There was a dusty bottle of sherry in the glass-fronted crystal cabinet in the living room and he’d stared at it for a long while. Sarah came up behind him and rested a hand on his shoulder. ‘You know I wouldn’t want you doing that, Dad,’ she said in her soft, familiar voice. ‘You should remember what you told me about Pip.’ When he turned around there was no one there. His mind was foggy and he couldn’t understand what she’d meant about the dog. For a time he expected a visit from the ghosts of his crew but they’d long since left him to get on with his life while they got on with their deaths.
It was Alice Roberts who stepped up, taking charge of the house and of Charlie and Rebecca. She kept them fed, found vases for the flowers that were being delivered on what seemed like an hourly basis, sorted through the sympathy cards and admitted or gently sent away visitors according to Rebecca’s requests. The kettle seemed to be constantly boiling on the stovetop, trays of sandwiches and plates of cakes and scones appeared as needed and just as quickly disappeared.
And it was Alice who suggested that a memorial might be a good thing – nothing fancy, just a gathering where people could come and offer condolences and drink and talk as they would after a funeral. It was perhaps seven days after the telegram had arrived when the house was suddenly full of neighbours and friends and acquaintances and strangers. There was ice for the beer in an old concrete washtub someone had dragged out of the shed. The kettle was refilled constantly in a futile attempt to keep up with the demand for tea and eventually a large electric urn appeared, though it made little difference. Plates of freshly cut white bread sandwiches circulated amongst the guests and trays of party pies and little sausage rolls from the local bakery filled the oven.
The men arrived with freshly polished shoes and wore their darkest suits out of respect, though jackets and ties were peeled off quickly in the building heat of the afternoon.

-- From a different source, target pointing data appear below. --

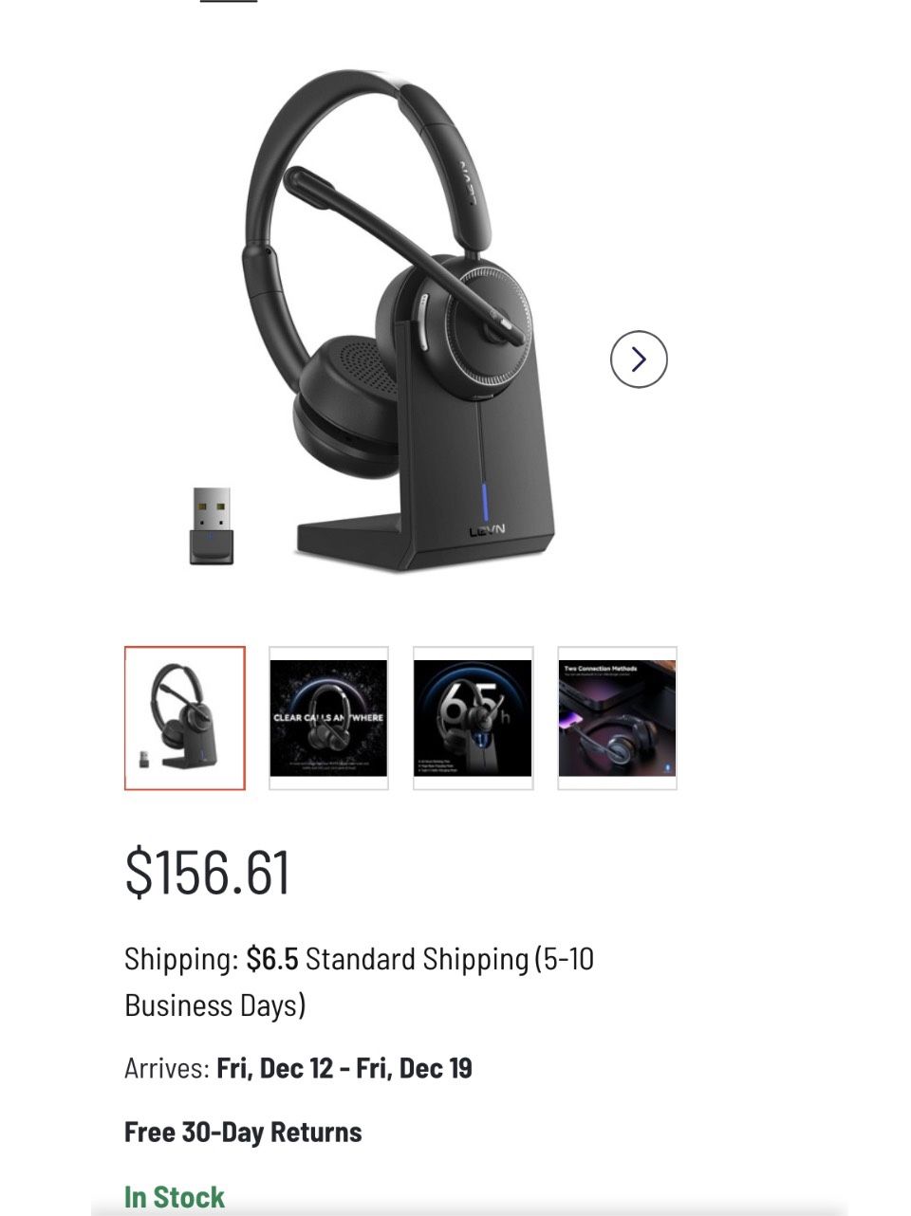View the 65h battery life thumbnail

473,718
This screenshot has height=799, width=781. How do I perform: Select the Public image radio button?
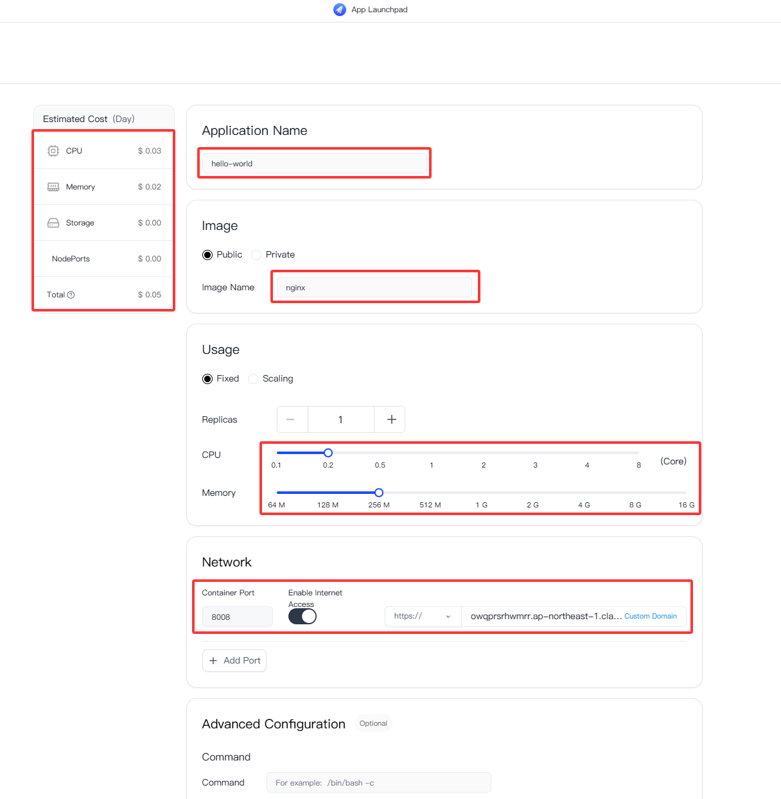click(207, 255)
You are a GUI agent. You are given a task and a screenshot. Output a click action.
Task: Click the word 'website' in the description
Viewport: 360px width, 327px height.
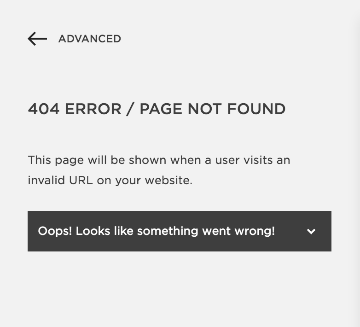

The women wore hats and gloves and sympathetically patted Berlin’s arm until he almost couldn’t stand it. The men shook Berlin’s hand and shook their heads and said nothing, which was the Australian way in times of great sorrow. Then, also in the Australian way, they separated quickly, the women finding the kitchen and the men the beer.
Lauren was there, helping in the kitchen, and there were other young people too, kids of Sarah’s age, school friends, people she had met in her after-school job at the doctor’s surgery, and friends she had made at her Jewish youth group. Rebecca was calmer now – too calm, he thought, though he was glad the weeping had passed. He initially regretted throwing away the sleeping pills the casualty doctor had given him but knew she would have rejected them if he had offered.
The traffic in the street and up and down the driveway was constant. The boy from the local florists would come on his bicycle, deliver his order, grab a sandwich and a soft drink before peddling off to return almost instantly with another carrier basket full. Flowers came in bunches or in arrangements, the cards carefully marked and put aside by Alice so thank-you notes could be sent later. Some names Berlin knew, most he did not. There were flowers from the Collins Street photographers Rebecca worked with and former staff from the long-defunct Argus newspaper. A too-ornate arrangement from Mr Bolte was delivered by his official Rolls Royce.